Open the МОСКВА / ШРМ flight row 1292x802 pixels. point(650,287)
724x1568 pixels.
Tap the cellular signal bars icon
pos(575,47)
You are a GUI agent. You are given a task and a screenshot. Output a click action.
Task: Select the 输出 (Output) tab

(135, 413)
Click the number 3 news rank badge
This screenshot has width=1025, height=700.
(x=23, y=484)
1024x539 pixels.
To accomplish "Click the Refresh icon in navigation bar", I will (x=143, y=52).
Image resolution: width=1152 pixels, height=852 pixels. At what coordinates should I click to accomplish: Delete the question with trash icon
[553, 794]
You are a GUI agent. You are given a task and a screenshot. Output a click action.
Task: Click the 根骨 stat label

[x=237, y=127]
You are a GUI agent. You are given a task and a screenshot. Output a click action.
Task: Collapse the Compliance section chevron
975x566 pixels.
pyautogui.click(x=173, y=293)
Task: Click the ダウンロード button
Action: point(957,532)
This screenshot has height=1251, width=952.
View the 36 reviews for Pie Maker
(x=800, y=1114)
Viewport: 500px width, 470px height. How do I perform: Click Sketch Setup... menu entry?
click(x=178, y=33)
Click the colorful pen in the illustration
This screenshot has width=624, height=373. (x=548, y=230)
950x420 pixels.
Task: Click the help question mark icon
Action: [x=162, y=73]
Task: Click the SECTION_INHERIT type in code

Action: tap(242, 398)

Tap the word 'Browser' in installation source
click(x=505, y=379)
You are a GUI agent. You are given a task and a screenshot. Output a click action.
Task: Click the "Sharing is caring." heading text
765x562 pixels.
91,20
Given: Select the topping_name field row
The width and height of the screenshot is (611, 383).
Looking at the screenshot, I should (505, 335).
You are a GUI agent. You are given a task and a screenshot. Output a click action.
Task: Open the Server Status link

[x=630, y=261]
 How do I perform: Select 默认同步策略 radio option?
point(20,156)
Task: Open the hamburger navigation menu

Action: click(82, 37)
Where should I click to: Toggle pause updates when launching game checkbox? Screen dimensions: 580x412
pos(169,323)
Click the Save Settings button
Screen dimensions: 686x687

▶ _TO DO_
Retype the data precisely.

▶ _ANSWER SECTION_
Open the МОСКВА / ШРМ flight row 1292x802 pixels. point(650,287)
724x1568 pixels.
Tap the cellular signal bars icon
pos(575,47)
You are a GUI agent. You are given a task and a screenshot. Output a click action.
Task: Select the 输出 (Output) tab

(135, 413)
Click the number 3 news rank badge
This screenshot has width=1025, height=700.
(x=23, y=484)
1024x539 pixels.
To accomplish "Click the Refresh icon in navigation bar", I will (x=143, y=52).
Image resolution: width=1152 pixels, height=852 pixels. At what coordinates should I click to accomplish: Delete the question with trash icon
[553, 794]
You are a GUI agent. You are given a task and a screenshot. Output a click action.
Task: Click the 根骨 stat label

[x=237, y=127]
You are a GUI agent. You are given a task and a screenshot. Output a click action.
Task: Collapse the Compliance section chevron
975x566 pixels.
pyautogui.click(x=173, y=293)
Task: Click the ダウンロード button
Action: point(957,532)
This screenshot has height=1251, width=952.
View the 36 reviews for Pie Maker
(x=800, y=1114)
Viewport: 500px width, 470px height. How do I perform: Click Sketch Setup... menu entry?
click(x=178, y=33)
Click the colorful pen in the illustration
This screenshot has width=624, height=373. (x=548, y=230)
950x420 pixels.
Task: Click the help question mark icon
Action: [x=162, y=73]
Task: Click the SECTION_INHERIT type in code

Action: tap(242, 398)

Tap the word 'Browser' in installation source
click(x=505, y=379)
You are a GUI agent. You are given a task and a screenshot. Output a click action.
Task: Click the "Sharing is caring." heading text
765x562 pixels.
91,20
Given: Select the topping_name field row
The width and height of the screenshot is (611, 383).
Looking at the screenshot, I should (505, 335).
You are a GUI agent. You are given a task and a screenshot. Output a click action.
Task: Open the Server Status link

[x=630, y=261]
 How do I perform: Select 默认同步策略 radio option?
point(20,156)
Task: Open the hamburger navigation menu

Action: click(82, 37)
Where should I click to: Toggle pause updates when launching game checkbox? Screen dimensions: 580x412
pos(169,323)
Click the Save Settings button
Screen dimensions: 686x687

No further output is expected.